Governo não descarta estação de TGV, mas diz que não há espaço

A possibilidade de Macau vir a ter uma estação que faça a ligação do território com a futura linha de comboios de alta velocidade entre Guangzhou e Zhuhai não é descartada pelo Governo, mas coloca-se o problema da falta de espaço para mais um projecto desta dimensão.

A ideia foi deixada pelo secretário para os Transportes e Obras Públicas, Raymond Tam, no debate de ontem na Assembleia Legislativa (AL), em resposta a uma interpelação oral da deputada Ella Lei.

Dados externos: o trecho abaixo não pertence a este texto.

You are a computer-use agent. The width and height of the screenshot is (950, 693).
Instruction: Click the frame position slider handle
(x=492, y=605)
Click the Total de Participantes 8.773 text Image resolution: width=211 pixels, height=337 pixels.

“Será possível criar uma estação de alta velocidade em Macau? Isto exige um espaço que não é pequeno. Se introduzirmos uma estação em Macau teremos de considerar a sua dimensão. Não afastamos qualquer hipótese, mas temos de ultrapassar o obstáculo face ao nosso espaço.”

Na sua interpelação oral, Ella Lei lembrou que o 15º Plano Quinquenal da China promove “a construção de uma linha de TGV entre Guangzhou e Zhuhai (Macau), para impulsionar o desenvolvimento regional”. Segundo a deputada, “as novas estradas e a linha de TGV irão facilitar a circulação de pessoas, mercadorias e turismo entre Macau e as cidades vizinhas”.

Assim, o território “deve aperfeiçoar a rede do Metro Ligeiro e o trânsito, para uma integração mais profunda na rede regional de transportes e o reforço dos laços entre Macau e Guangdong”, sendo necessário “aperfeiçoar as infra-estruturas e as instalações complementares”.

Ella Lei lembrou também que “com o estreitamento da relação entre Macau e as cidades vizinhas, muitos residentes deslocam-se diariamente entre Macau, Zhuhai e Guangzhou, para trabalhar ou viver”, mas “a deslocação implica vários transbordos”, o que “afecta a integração dos residentes no círculo de vida da Grande Baía”.

Assim, e “face aos projectos de transporte ferroviário regional, como o TGV entre Guangzhou e Zhuhai (Macau), como o Governo vai reforçar a comunicação e coordenação com os serviços competentes do Interior da China, de modo a assegurar, quanto antes, a ligação das infraestruturas e o planeamento do trânsito de Macau”, questionou.

Metro em melhoria

O deputado Leong Hong Sai também sugeriu a construção de uma estação de ligação em Macau. “Como é que se vai concretizar a articulação com o comboio de alta velocidade entre Guangzhou e Zhuhai? Futuramente vai haver uma estação em Macau, como há em Hong Kong? Isso pode contribuir para a vida da nossa população.”

O debate centrou-se ainda na necessidade de interligar o sistema do Metro Ligeiro com as carreiras de autocarros. Raymond Tam disse que o aumento da circulação do Metro Ligeiro será gradual. “Os autocarros ainda são o meio de transporte principal da nossa população. Vamos fazer um estudo estratégico porque queremos aumentar as linhas do Metro Ligeiro. A linha leste será a primeira desta fase de alargamento, passando pela Zona A e indo até às Portas do Cerco. Após a conclusão desta obra, em 2029, o número de passageiros vai aumentar. Vamos estender a linha leste para o posto fronteiriço de Qingmao para aumentar a cobertura”, explicou.

A linha leste do Metro Ligeiro terá um traçado de cerca de 7,7 quilómetros de comprimento, prevendo-se seis estações que estabelecem a ligação entre as Portas do Cerco, Zona A e Zona E dos Novos Aterros Urbanos, bem como a Estação do Terminal Marítimo da Taipa, na Linha da Taipa.